(Stored records)
====================
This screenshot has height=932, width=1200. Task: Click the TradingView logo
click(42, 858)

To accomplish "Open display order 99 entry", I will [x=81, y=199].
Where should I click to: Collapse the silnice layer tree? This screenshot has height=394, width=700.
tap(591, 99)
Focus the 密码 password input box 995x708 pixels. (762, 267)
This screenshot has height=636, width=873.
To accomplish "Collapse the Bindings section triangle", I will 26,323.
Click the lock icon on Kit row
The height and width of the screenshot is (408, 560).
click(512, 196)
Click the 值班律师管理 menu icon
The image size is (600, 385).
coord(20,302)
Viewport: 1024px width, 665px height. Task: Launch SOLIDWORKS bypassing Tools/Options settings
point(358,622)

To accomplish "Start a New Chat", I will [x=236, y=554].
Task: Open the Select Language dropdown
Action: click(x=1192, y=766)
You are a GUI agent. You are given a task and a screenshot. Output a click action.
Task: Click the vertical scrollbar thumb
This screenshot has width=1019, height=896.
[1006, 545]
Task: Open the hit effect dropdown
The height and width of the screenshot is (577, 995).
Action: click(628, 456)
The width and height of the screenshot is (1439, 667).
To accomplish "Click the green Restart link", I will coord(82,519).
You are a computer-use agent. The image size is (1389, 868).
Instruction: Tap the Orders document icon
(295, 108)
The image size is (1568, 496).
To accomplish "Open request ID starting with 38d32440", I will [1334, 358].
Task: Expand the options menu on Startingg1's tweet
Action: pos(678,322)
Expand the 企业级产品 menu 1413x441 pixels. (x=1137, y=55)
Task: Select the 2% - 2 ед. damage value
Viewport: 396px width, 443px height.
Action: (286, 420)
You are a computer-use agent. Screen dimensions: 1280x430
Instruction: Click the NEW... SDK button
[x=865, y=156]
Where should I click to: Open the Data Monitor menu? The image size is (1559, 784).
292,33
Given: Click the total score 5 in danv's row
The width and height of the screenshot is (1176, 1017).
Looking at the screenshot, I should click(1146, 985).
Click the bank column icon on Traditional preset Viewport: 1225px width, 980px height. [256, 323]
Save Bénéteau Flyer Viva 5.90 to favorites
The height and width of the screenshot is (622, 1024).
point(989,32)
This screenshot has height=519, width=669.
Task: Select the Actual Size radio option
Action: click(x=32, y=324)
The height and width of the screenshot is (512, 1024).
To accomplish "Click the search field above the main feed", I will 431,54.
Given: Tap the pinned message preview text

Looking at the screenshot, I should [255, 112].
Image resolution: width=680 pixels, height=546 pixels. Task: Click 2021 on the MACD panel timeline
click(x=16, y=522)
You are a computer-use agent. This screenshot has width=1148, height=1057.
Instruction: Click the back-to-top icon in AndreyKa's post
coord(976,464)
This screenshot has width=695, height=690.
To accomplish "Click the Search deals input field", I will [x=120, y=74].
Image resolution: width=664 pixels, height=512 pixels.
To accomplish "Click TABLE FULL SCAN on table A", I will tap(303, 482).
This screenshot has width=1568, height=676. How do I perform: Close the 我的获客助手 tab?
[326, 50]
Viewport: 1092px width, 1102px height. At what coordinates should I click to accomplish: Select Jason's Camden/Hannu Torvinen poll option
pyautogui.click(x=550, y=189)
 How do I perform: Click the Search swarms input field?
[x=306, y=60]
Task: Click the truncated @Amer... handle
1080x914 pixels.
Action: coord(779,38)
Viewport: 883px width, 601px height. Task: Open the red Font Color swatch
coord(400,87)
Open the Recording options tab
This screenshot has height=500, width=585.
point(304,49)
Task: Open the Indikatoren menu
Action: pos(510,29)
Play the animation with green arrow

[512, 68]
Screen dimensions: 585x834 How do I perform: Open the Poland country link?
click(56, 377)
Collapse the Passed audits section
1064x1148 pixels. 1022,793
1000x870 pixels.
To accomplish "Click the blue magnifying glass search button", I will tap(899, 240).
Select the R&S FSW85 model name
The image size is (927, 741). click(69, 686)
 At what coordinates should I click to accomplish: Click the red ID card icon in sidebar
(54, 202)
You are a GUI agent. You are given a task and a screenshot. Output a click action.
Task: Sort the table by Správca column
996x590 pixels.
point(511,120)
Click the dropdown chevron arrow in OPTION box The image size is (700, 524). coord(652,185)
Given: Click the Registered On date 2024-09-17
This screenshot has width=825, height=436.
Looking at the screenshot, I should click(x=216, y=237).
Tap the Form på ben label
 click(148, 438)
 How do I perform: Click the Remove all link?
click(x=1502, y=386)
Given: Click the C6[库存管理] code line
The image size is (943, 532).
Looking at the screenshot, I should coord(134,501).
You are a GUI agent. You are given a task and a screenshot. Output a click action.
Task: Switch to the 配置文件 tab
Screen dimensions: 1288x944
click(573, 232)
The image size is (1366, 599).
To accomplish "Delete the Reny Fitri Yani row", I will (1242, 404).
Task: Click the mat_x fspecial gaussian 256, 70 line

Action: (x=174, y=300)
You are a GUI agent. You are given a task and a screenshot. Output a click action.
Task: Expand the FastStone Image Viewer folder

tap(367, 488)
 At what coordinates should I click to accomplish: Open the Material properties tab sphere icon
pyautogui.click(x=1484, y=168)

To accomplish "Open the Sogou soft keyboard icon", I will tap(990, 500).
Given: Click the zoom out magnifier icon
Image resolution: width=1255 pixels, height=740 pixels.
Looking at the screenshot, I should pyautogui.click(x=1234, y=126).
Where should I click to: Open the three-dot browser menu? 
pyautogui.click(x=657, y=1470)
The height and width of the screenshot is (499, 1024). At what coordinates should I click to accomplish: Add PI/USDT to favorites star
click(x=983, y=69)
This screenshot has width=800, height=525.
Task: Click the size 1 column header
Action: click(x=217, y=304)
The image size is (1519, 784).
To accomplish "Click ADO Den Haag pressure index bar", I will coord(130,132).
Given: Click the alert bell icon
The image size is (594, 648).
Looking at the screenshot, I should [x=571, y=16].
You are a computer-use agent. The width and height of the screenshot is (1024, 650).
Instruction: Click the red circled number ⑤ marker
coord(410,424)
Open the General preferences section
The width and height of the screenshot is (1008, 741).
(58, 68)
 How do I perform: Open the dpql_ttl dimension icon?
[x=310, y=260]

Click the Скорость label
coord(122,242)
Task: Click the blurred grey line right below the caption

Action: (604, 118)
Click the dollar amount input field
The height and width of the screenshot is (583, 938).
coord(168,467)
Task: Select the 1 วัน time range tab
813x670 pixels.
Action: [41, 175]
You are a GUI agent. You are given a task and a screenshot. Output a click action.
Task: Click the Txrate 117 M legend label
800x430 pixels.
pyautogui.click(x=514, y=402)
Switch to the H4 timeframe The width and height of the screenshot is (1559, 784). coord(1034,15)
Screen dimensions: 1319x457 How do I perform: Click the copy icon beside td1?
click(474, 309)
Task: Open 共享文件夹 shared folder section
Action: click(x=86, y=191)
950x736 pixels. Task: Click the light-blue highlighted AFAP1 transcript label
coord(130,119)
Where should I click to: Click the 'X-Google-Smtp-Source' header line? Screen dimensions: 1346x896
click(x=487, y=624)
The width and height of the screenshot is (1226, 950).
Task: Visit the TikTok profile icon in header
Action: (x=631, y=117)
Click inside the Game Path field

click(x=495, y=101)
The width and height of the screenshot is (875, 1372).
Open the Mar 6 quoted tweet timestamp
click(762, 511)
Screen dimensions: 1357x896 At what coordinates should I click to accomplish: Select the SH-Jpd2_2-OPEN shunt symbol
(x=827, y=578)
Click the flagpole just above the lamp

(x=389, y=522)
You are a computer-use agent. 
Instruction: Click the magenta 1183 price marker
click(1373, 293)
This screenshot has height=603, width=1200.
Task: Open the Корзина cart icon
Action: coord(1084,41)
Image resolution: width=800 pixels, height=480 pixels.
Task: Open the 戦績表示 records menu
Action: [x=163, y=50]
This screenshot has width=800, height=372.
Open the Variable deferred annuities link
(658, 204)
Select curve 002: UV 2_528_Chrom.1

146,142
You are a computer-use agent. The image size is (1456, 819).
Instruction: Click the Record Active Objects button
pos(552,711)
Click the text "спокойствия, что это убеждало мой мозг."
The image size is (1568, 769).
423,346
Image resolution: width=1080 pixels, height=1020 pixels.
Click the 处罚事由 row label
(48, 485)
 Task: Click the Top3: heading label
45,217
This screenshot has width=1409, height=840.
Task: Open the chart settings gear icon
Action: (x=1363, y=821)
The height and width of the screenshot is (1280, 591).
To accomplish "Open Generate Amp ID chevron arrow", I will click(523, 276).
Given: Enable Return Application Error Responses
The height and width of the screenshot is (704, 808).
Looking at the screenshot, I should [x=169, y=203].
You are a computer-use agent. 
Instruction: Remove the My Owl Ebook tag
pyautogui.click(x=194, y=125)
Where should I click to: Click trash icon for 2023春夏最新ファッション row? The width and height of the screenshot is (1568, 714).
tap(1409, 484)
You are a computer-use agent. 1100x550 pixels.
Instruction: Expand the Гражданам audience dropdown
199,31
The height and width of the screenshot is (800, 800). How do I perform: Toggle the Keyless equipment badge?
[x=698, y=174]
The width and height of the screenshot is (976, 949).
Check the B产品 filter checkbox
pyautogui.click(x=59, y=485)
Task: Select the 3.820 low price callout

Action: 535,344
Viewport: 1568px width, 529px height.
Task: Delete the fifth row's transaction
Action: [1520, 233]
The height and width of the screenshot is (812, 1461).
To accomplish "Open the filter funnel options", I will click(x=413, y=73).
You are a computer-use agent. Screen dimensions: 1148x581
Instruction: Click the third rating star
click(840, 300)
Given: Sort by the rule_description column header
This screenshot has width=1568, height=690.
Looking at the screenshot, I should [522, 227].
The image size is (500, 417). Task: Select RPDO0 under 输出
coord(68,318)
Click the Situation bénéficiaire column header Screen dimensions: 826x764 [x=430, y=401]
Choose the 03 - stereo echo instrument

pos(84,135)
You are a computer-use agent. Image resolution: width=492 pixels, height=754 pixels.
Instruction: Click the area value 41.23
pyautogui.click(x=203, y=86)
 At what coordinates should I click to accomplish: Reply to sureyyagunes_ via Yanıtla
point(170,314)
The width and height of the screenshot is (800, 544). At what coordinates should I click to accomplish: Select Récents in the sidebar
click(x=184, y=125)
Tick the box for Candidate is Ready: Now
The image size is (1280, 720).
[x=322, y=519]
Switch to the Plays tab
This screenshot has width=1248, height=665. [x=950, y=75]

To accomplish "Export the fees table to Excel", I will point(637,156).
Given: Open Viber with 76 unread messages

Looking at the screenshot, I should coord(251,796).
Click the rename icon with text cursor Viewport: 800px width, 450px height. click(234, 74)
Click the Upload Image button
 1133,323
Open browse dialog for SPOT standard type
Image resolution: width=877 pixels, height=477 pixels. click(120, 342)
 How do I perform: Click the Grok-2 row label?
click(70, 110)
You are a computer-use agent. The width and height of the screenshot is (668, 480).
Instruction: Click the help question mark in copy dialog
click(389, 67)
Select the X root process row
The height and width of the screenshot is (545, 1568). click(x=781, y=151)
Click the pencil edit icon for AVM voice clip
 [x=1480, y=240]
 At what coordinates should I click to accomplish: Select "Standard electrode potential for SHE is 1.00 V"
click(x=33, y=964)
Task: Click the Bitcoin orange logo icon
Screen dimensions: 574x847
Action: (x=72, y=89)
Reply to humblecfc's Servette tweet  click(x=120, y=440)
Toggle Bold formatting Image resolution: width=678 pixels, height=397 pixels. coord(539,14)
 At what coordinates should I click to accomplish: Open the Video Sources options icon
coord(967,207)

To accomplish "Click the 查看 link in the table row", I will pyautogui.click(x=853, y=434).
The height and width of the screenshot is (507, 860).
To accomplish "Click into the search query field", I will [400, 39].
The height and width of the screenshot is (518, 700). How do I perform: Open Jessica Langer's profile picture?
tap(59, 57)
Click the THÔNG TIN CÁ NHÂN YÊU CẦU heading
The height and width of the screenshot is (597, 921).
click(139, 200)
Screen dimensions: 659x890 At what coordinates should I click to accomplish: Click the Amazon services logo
====================
- _Problem details_:
Scan each line of the entries above for the word "table" and report how many lines contain it, with nothing else.

- _Answer section_:
4